In Nevada, “piercing the corporate veil” is now the subject of a statute, NRS 78.747. According to section 2 of this statute, to establish an “alter ego”, three things must be proven:

to. The corporation is influenced and governed by the shareholder, director or officer;

B. There is such a unity of interest and ownership that the corporation and the shareholder, director or officer are inseparable from each other; Y

vs. Adhering to the corporate fiction of a separate entity would sanction fraud or promote gross injustice.

This statute is a codification of the evidence set forth in the previous jurisprudence.
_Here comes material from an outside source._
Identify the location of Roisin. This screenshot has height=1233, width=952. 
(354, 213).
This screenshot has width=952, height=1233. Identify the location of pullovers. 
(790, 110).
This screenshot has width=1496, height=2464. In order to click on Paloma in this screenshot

See, for example, Ecklund v. Nevada Wholesale Lumber Co., 93 Nev. 196, 562 P.2d 479 (1977), where it was also held that it must be proven that the three elements go beyond the corporate veil. In any case, as the Court pointed out in Baer v. Amos J Walker, Inc., 85 Nev. 219, 220, 452 P.2d 916, 916 (1969), “The corporate mantle is not cast aside lightly.”

Moving on to other relevant considerations, in North Arlington Medical Building, Inc. v. Sanchez Construction Co., 86 Nev. 515, 471 P.2d 240 (1970), where this Court listed, in footnote 3 of its opinion, some 22 factors tending to establish the second element of NRS 78.747 (2). On polar Starhowever, this Court stated that “[t]These factors may indicate the existence of an alter ego relationship, but are not conclusive. “Id., At 747 P.2d 887. Thus, as other courts have done, this Court noted that each veil piercing case is sui generis. “There is no litmus test to determine when corporate fiction should be ignored; the result depends on the circumstances of each case. “Id.

In re Blatstein, 192 F.3d 88, 101 (3rd Cir. 1999). In addition, with respect to shareholder loans to a corporation, the Colorado Court of Appeals has held, in Hill v. Dearmin, 609 P.2d 127, 128 (Colo.App. 1980):

“It would frustrate the purposes of corporate law to expose directors, officers, and shareholders to personal liability for the obligations of a corporation when they, in their individual capacities, contribute funds to, or on behalf of, a corporation for the purpose of helping the corporation to fulfill its financial obligations, and not for the purpose of committing fraud or promoting its personal affairs. “

Therefore, intercompany loans and shareholder loans do not, per se, establish either the asset mix or the existence of an alter ego.

As the law has developed in the decisions of this Court, the “injustice” that could result from the recognition of corporate fiction owes more than merely fortuitous. It must be accompanied by some kind of irregularity on the part of the alleged alter ego. On polar StarFor example, when shareholders learned that a creditor had a legitimate claim against the corporation, they withdrew or diverted corporate funds for their personal use. But “undercapitalization” or “diversion” alone will not meet the third element of the alter ego test. As the Court said in North Arlington:

In any event, it is incumbent on the one seeking to pierce the corporate veil, to demonstrate by the preponderance of the evidence, that the financial structure of the corporation is just a sham and caused an injustice.

Id., At 471 P.2d 244. See also, Rowland v. Worst, 99 Nev. 308, 662 P.2d 1332 (1983), where the corporation was clearly undercapitalized, with a negative net worth at the time of trial, corporate formalities had been ignored, no dividends were paid to shareholders, and directors and officers do not receive wages. On the other hand, the corporation had a separate bank account and a contractor’s license in its own name. By virtue of these facts, the Court held, in 662 P.2d 1338:

“Although the evidence shows that the corporation was undercapitalized and that there was little separate existence from … the evidence was insufficient to support a finding that the appellants were the alter ego of the … corporation.”

The celebration in Rowland this is somewhat surprising, given that many of the North Arlington factors had been established. But the Court did not give any indication in its opinion that there was any evidence of inequity, injustice or fraud. However, the Court noted that the matters giving rise to the litigation were “a legitimate commercial dispute”. ID., at 662 P.2d 1336. In such a case, therefore, there is no abuse of corporate form that warrants a piercing of the corporate veil. To be sure, this Court has been very conservative in its application of the principles of piercing the veil. And after all, using the corporate form to protect shareholders from liability is precisely what the corporate form is supposed to do.

Finally, NRS 78.747 (2) (c) expressly requires a demonstration that a manifest injustice would result from the recognition of the corporation as a separate entity.